27 Apr * Like * Comment * Share
I call Jade as soon as I get to my room. Somebody’s gotta tell me something. Thank God she answers on the first ring. “Hey,” she says, “I was gonna call you tonight. We need to talk about what I found out.”
“Yeah, but before we do that, Jade, tell me the truth. What the hell’s going on? Does my dad have another family in Maryland or what?”
“Another family? Who told you that?” she asks slowly.
Her voice was laced with caution. Right then, I know he does. Seriously, WTF is his problem. I just shake my head. Here I go again. “Grandmom and my dad were arguing and she said it.”
“They were arguing about what?”
I took a deep breath. “About me not staying here at the house alone next week. I didn’t tell him Grandmom’s going away.”
“And let me guess, now he’s pissed and wants you to go back to the house in Virginia for good.”
“Yeah.”
“You should have told him.”
“Why? For what reason? He doesn’t care. My dad and I haven’t spoken in almost three weeks. So, like, whenever he wants to step up and play paternal I’m just supposed to be quiet and play along. Nah, bump that shit. I’m sick of it. He’s the same part-time dad he always was. He’s got his thing and I’ve got mine. It’s no big deal. I can be here in the house alone. It’s only seven days.”
“What do you mean? Kenisha, you’re not gonna be at the house alone. I’m gonna stay there with you and commute to my classes. Grandmom and I already talked about it.”
“Are you sure?” I say, a lot more hopeful and relieved than I thought I would be. “What about you being at the dorm—isn’t it more convenient to be on campus?” I ask.
“Probably, but Grandmom and I already decided.”
“Okay, I’ll tell my dad that you’re gonna be here with me next week. Hopefully that will calm him down,” I say, then pause a few seconds. “Ja
de, did you know Grandmom blames my dad for Mom dying like that? She said that Mom was suffering.”
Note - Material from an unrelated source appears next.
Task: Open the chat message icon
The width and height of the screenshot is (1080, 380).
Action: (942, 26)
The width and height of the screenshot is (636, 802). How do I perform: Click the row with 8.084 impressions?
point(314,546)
There was a long silence on her end, and then she finally answered. “Yeah, I kinda knew or rather suspected.”
“Why didn’t you tell me?” I ask her.
“And say what, Kenisha? Guess what, I think our grandmother blames your father for Mom’s death. How’s the weather?”
“Yeah, well, I just didn’t know. It surprised me when she said it. I thought she was over it. She never speaks about Mom or wants to talk about her. Once in a while I see her looking really sad, especially when she’s in the living room and looking at the family pictures on the wall.”
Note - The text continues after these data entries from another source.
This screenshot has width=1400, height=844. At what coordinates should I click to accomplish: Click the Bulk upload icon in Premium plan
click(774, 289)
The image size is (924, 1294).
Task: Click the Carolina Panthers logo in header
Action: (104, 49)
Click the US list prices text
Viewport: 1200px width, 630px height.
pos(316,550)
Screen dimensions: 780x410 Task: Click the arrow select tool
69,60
“She’s still grieving. She blames herself, too. Plus, I think Mom was actually sick when she died. That’s what I was gonna call you and tell you about later. The more I look into it the more I get the feeling those hospital bills you found belonged to Mom and not to Grandmom.”
“To Mom—wait, what makes you think that?”
“I have the medicine bottles I took from you that time. I did a Google search on the names of some of the prescription pills she was taking. They weren’t just for her nerves like she said. They were serious pain pills.”
My stomach clinches into a knot and my heart starts to beat fast. I start thinking about the dreams I’ve been having about her. My eyes get watery and I can feel all the emotions coming back again. I know Dr. Tubbs says to just let the emotions go, but I still can’t. “What was wrong with her?” I ask just above a whisper.
“I don’t know. I asked them but they won’t tell me. But whatever it was I think it was serious, real serious.”
“Did you know she was sick?” I ask her.